Cuando subió al Metro, se produjo un silencio de reverencia. Todos, hombres y mujeres, ancianos y niños, dirigieron instantáneamente sus ojos sorprendidos y embelesados a ese monumento hecho mujer, a esa pieza de colección que, provista de majestad única, no diré caminó, se deslizó grácil unos cuantos pasos para sentarse en una butaca que enfrentaba a la que iba yo. Su mirada celeste fijada en un punto inexacto, su piel marmórea, esos labios esculpidos con la maestría de un Miguel Ángel, ese talle fino que dividía sus voluptuosas formas en dos mitades deseadas y que sumadas, edificaban un ensueño, su aire de princesa encantada, todo, todo contribuía a mantenerme a mi y a quienes estábamos en el vagón, suspendidos en un latido, derretidos por esa pasión instantánea que nos embarga cuando asistimos al cine y vemos a esas hermosas actrices de perfectas facciones y angelicales sonrisas y nos imaginamos que están al limitado alcance de nuestros deseos.

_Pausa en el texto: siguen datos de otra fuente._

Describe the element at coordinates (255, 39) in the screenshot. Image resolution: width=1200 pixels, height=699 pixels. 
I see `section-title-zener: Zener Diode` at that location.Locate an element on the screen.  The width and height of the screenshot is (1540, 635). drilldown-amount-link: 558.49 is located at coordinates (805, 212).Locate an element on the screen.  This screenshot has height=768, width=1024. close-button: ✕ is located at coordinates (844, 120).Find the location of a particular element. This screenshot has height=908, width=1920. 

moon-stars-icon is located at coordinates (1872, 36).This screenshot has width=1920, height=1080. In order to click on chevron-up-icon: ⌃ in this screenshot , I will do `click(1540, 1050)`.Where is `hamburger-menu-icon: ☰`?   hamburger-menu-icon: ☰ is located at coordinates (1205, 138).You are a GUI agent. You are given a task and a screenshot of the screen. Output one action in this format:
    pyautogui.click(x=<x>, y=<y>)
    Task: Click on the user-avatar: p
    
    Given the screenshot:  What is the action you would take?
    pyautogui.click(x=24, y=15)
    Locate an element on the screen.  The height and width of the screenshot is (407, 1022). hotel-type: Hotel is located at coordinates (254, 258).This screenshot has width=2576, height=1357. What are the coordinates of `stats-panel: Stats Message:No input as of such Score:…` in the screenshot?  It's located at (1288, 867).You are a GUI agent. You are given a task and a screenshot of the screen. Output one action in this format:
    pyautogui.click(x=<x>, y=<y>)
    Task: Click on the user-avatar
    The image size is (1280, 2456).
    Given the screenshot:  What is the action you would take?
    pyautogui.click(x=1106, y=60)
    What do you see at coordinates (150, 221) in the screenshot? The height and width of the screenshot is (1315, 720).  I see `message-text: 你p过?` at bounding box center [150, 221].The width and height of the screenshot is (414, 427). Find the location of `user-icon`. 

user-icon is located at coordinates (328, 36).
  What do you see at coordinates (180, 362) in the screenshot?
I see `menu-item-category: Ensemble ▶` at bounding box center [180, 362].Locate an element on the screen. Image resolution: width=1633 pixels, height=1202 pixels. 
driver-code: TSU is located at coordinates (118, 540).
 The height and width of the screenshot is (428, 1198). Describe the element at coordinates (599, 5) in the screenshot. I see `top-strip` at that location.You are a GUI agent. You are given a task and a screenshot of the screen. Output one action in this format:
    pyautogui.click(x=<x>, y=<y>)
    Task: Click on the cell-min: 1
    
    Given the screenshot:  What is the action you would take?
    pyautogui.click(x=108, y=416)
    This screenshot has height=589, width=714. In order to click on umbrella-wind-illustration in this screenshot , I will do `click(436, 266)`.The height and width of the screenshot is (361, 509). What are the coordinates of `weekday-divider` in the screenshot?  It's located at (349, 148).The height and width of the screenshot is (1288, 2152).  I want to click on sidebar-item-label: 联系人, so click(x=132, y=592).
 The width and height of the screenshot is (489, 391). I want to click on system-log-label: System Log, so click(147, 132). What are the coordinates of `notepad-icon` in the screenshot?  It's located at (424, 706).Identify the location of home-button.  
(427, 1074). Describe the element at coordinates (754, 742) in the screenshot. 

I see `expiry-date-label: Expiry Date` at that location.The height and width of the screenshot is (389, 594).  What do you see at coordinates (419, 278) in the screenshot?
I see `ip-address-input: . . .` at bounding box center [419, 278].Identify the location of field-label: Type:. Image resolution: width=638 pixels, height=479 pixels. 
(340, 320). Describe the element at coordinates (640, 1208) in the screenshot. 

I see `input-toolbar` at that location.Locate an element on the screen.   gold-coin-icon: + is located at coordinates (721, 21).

Ningún hombre descendió en ninguna estación y los que subían se quedaban prendados de ese querubín humano que permanecía indiferente y distante en su asiento. Mi corazón se empezó a desgarrar cuando entendí que luego sería privado de esa presencia angélica que me concedían los dioses. Pronto descendería, eso era seguro, tal vez en la Estación Manuel Montt, acaso en la de Pedro de Valdivia o en la de Tobalaba, ya que ese ángel, como muchos otros ángeles terrenales santiaguinos, por su aspecto entre nórdico y olímpico debía morar de seguro en esas latitudes. Pero no, la estatua humana, la imagen del amor volcánico e instantáneo, permaneció impasible, etérea y distante en su lugar, deleitándonos y haciéndonos creer que era una excelsa diosa que vacacionaba por nuestros pagos.
Cuando la voz gangosa del locutor del Metro nos anunció que habíamos llegado a la estación terminal, sentí congoja por la irremediable despedida. Medio aturdido, me levanté y arrastrando los pies me dirigí a una de las puertas de descenso. Un rosario de garabatos proferidos por una voz carrasposa me hizo volver la cabeza. La desilusión cayó sobre mí como un balde de agua congelada: era la rubia aquella, la distinguida, la marmórea, que se había tropezado con una pequeña arista del piso y que por acto reflejo había lanzado tan florido y extemporáneo recital de groserías.
Espero nunca volver a encontrarme con ella, luego de haber sido testigo y víctima de la destrucción más vil y grosera de un arquetipo que jamás volverá a sobrevolar mis sentidos, lo juro solemnemente.